Begin EXTRACTED INFORMATION

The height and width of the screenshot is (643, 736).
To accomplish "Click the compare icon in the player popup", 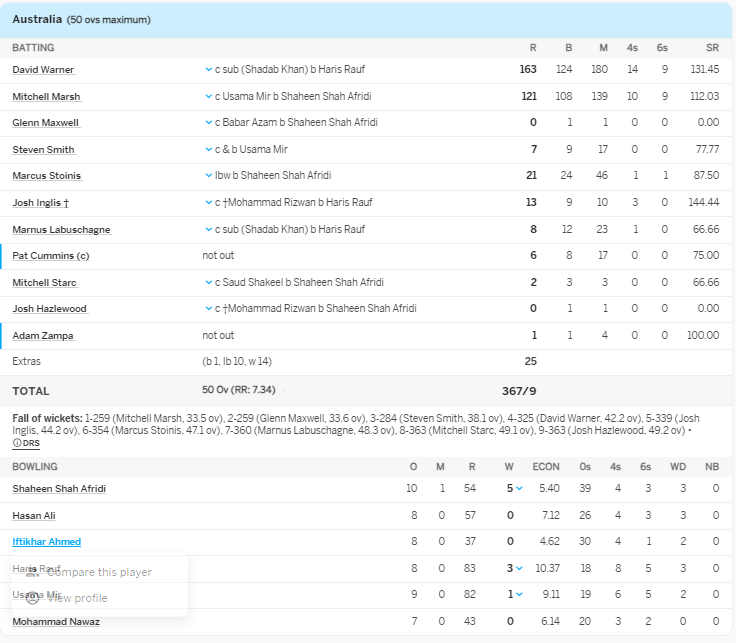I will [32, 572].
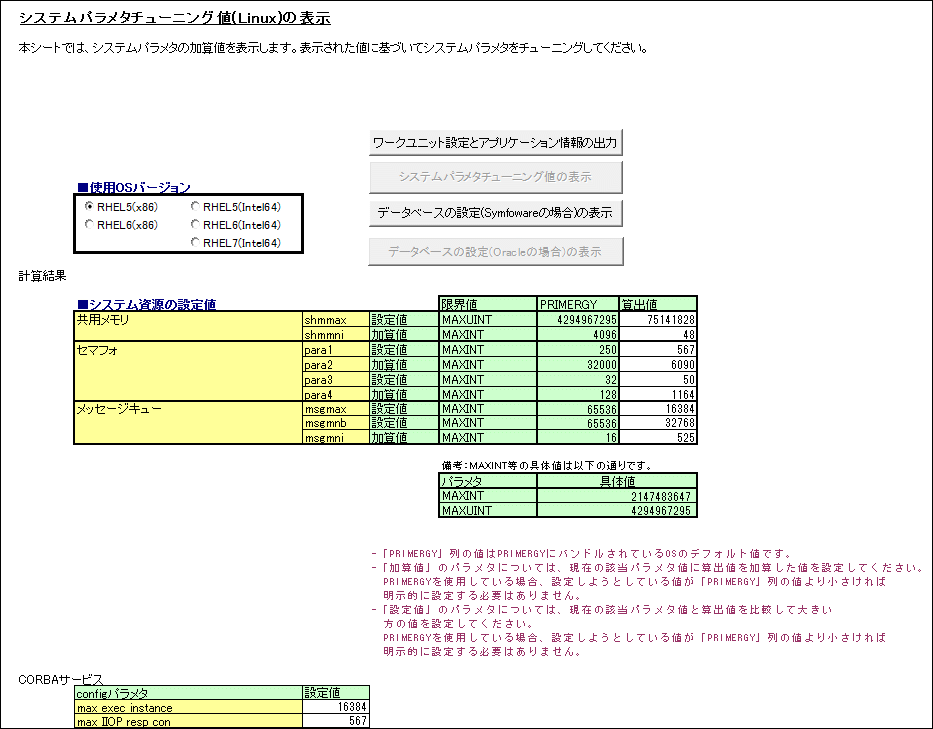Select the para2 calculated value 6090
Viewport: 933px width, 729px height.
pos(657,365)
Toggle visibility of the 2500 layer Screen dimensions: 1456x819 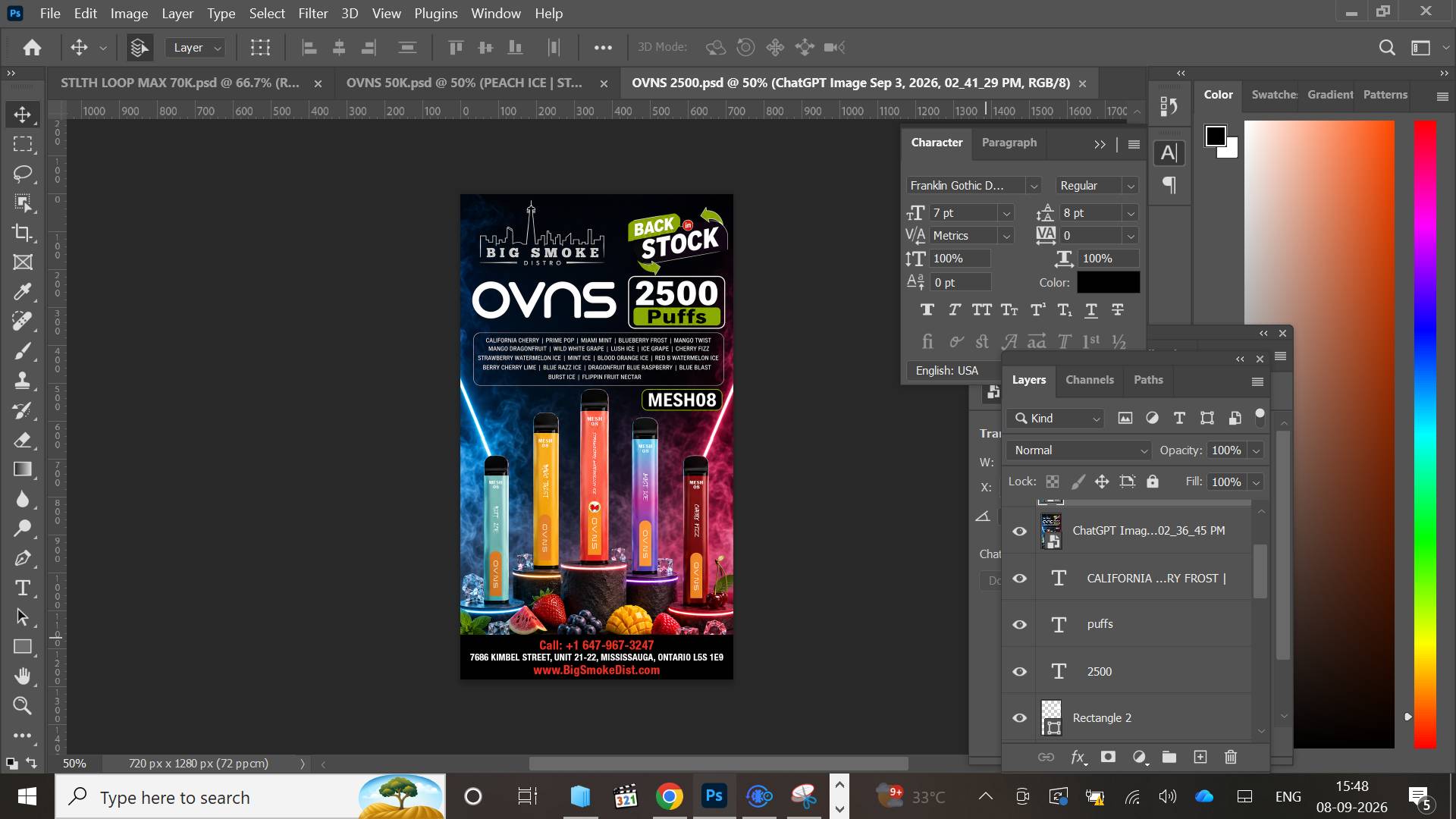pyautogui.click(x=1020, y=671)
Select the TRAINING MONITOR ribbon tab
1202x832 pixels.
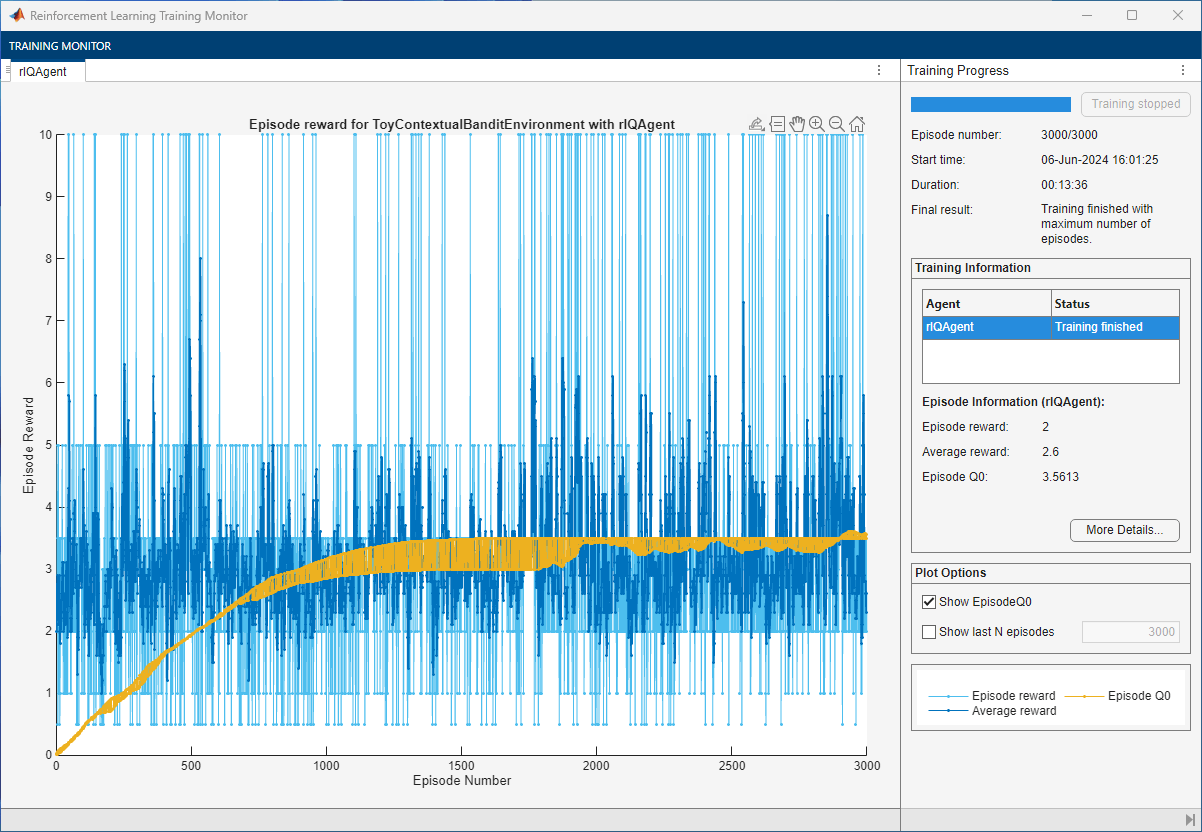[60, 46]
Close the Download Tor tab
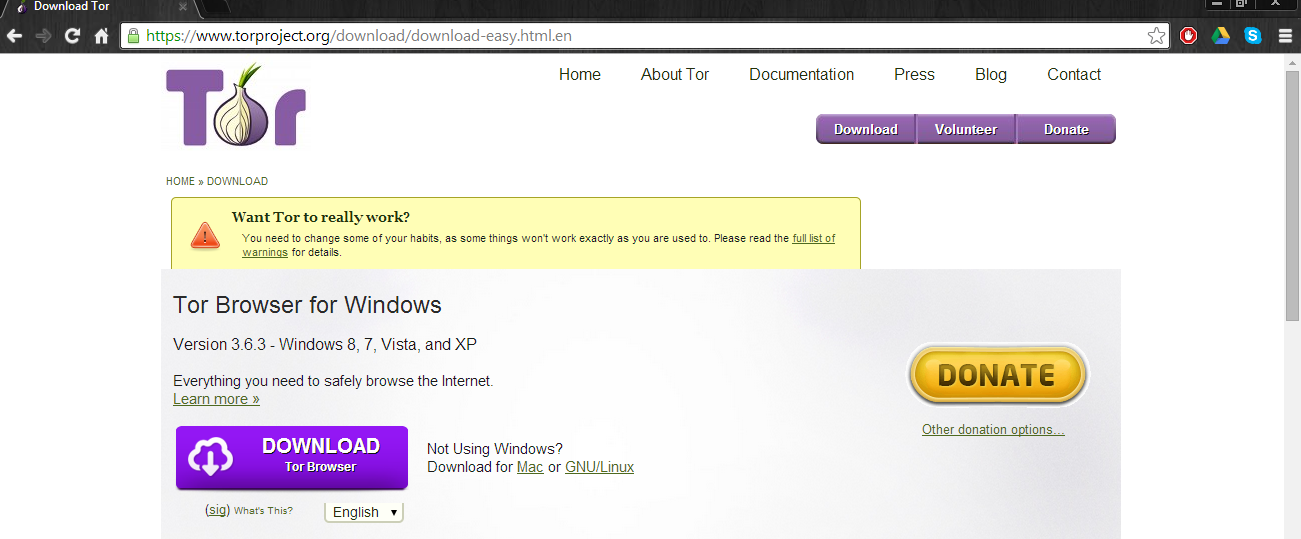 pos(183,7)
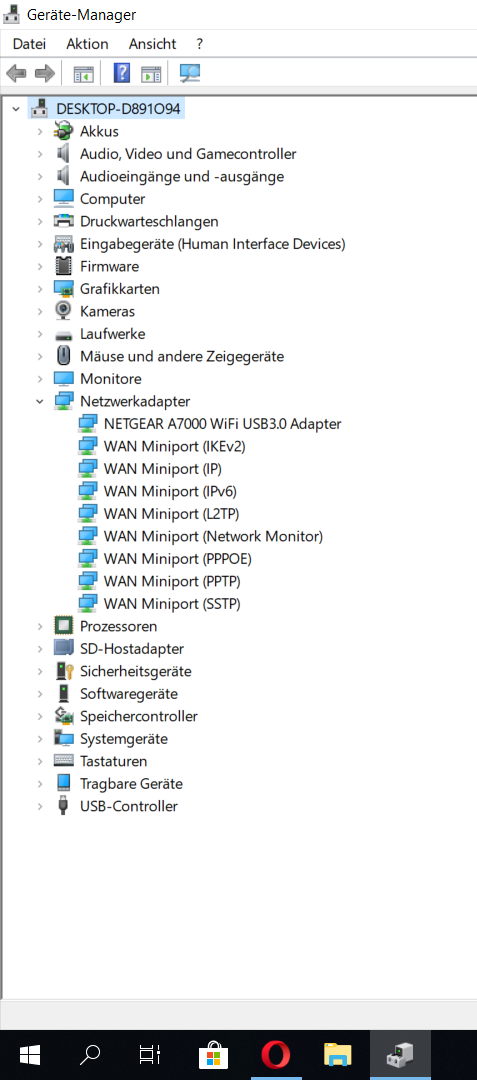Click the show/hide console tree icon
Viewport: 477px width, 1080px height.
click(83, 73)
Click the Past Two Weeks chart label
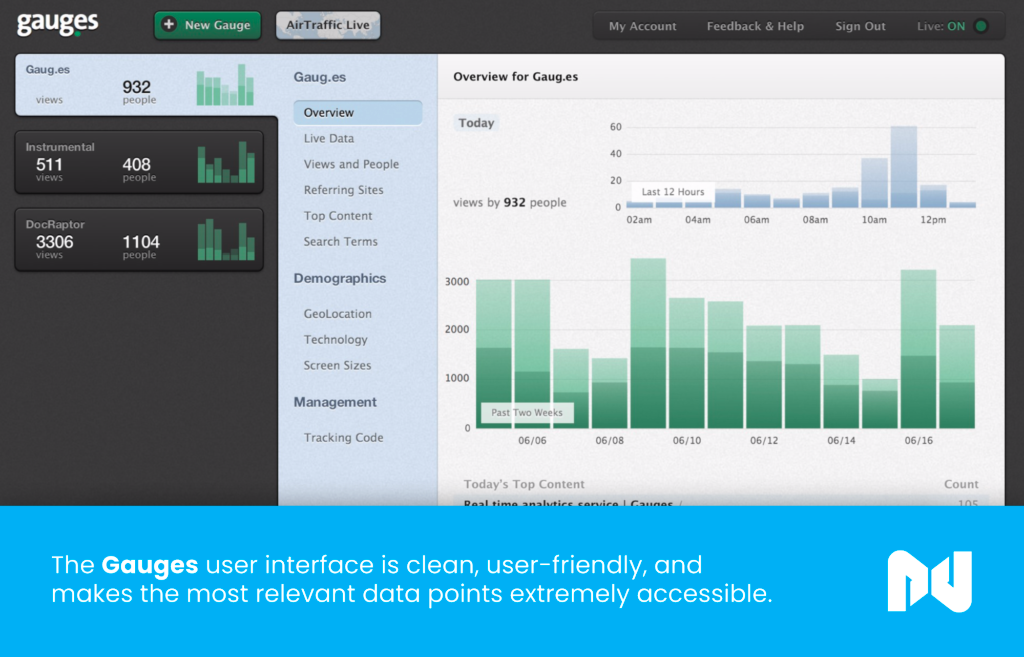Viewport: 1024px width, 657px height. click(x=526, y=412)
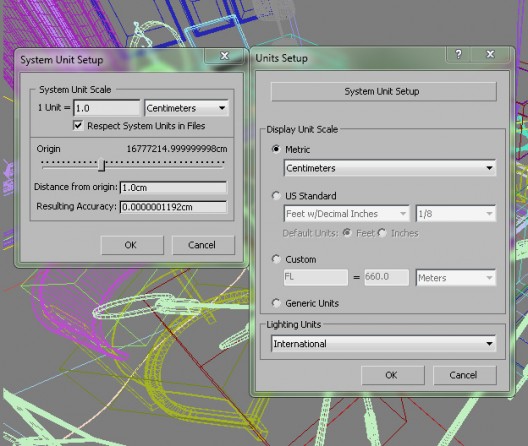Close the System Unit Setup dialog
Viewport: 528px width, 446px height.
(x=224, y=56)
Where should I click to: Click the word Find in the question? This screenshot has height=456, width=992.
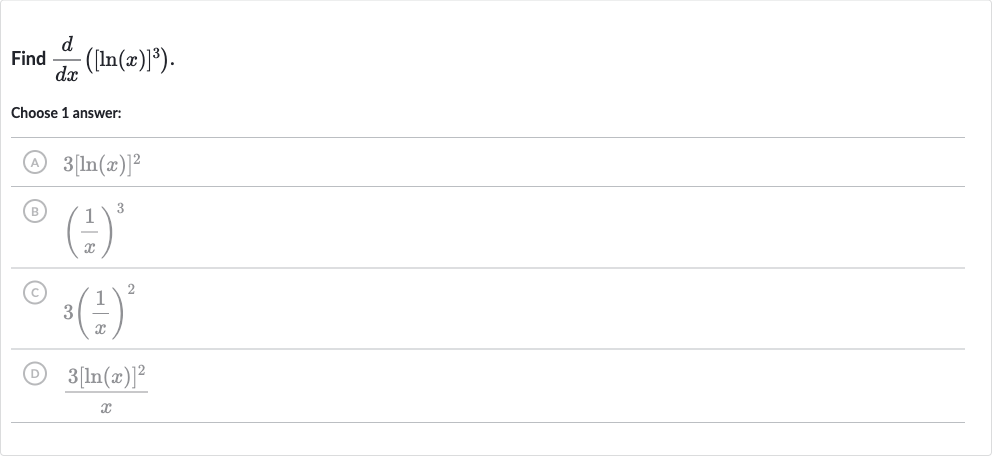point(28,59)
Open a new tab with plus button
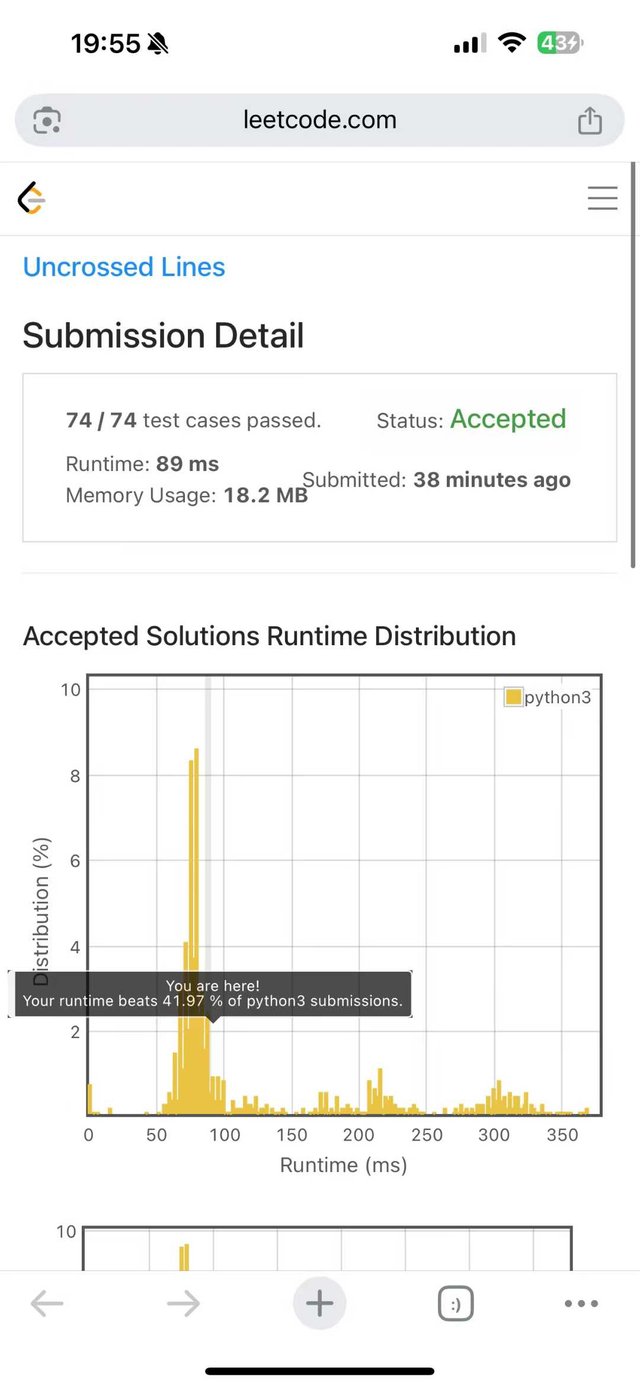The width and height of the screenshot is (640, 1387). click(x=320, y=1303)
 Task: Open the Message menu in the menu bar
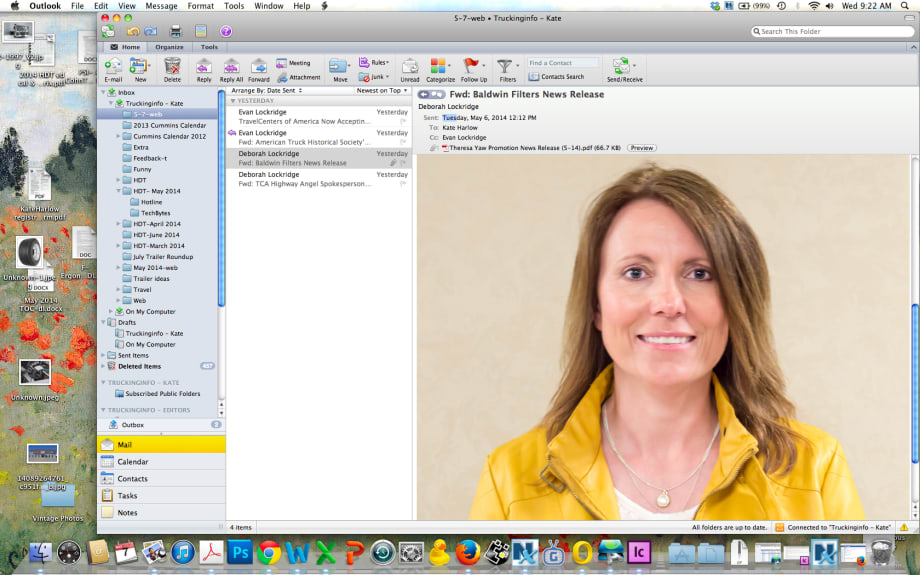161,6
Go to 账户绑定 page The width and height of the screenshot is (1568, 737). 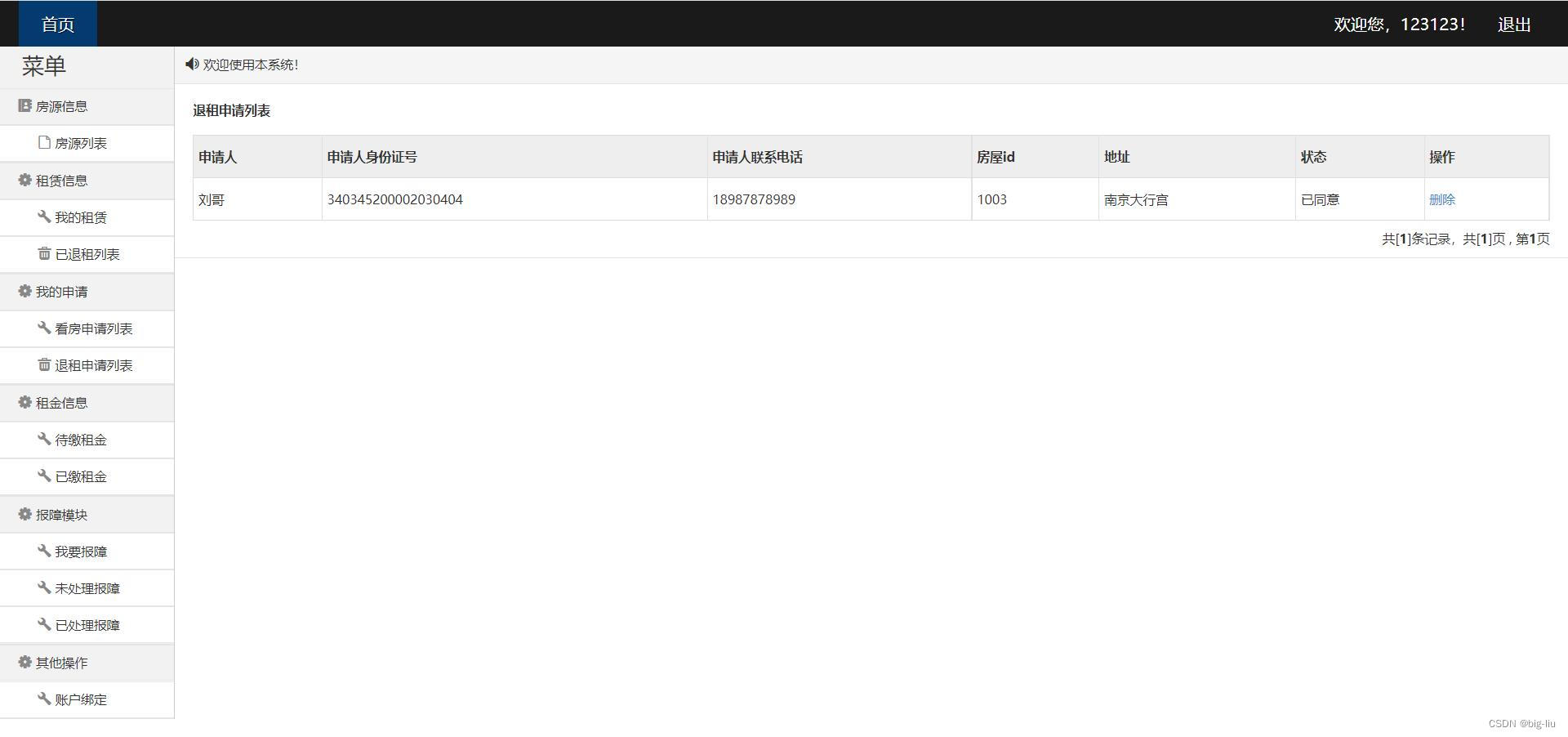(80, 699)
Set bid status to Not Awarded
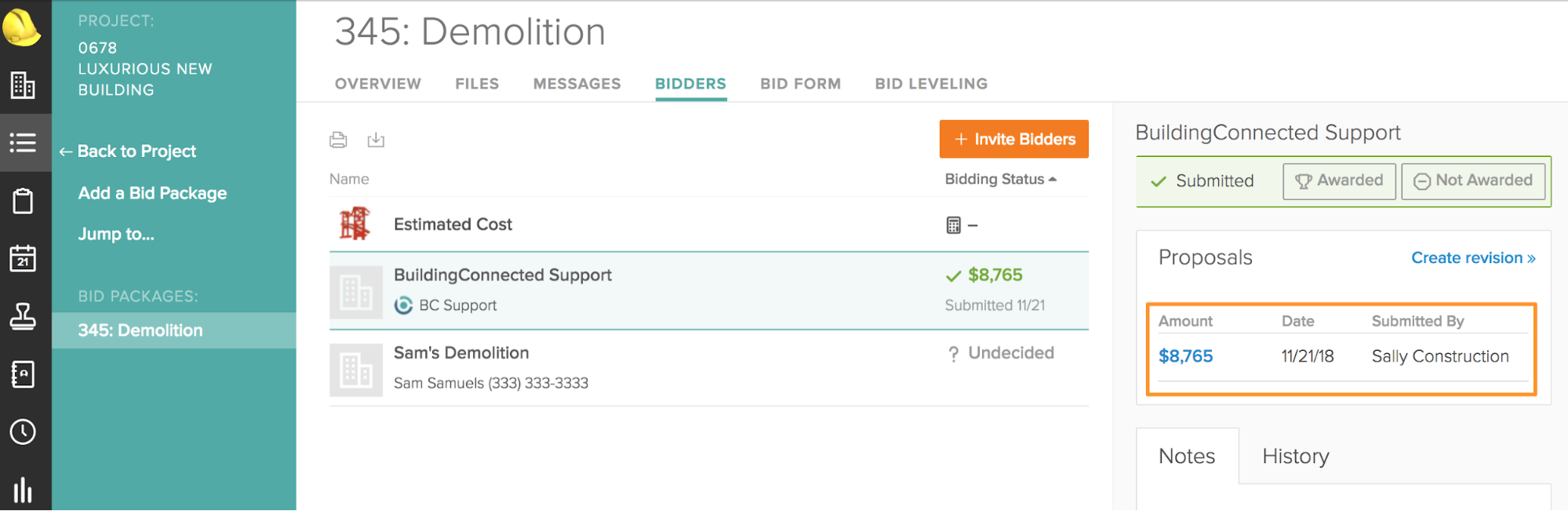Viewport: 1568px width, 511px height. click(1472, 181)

End EXTRACTED INFORMATION

EXERCISE INSTRUCTIONS: Convert the lines into a JSON list of strings, one string per line with blank lines omitted, starting with the line that contains "Click the Past Two Weeks chart label" and going on through the line that contains "point(28,59)". Leave the pictures out.

EXERCISE SOLUTION:
[
  "Click the Past Two Weeks chart label",
  "Viewport: 1024px width, 657px height. click(x=526, y=412)",
  "Close the System Unit Setup dialog",
  "Viewport: 528px width, 446px height.",
  "(x=224, y=56)",
  "Where should I click to: Click the word Find in the question? This screenshot has height=456, width=992.",
  "point(28,59)"
]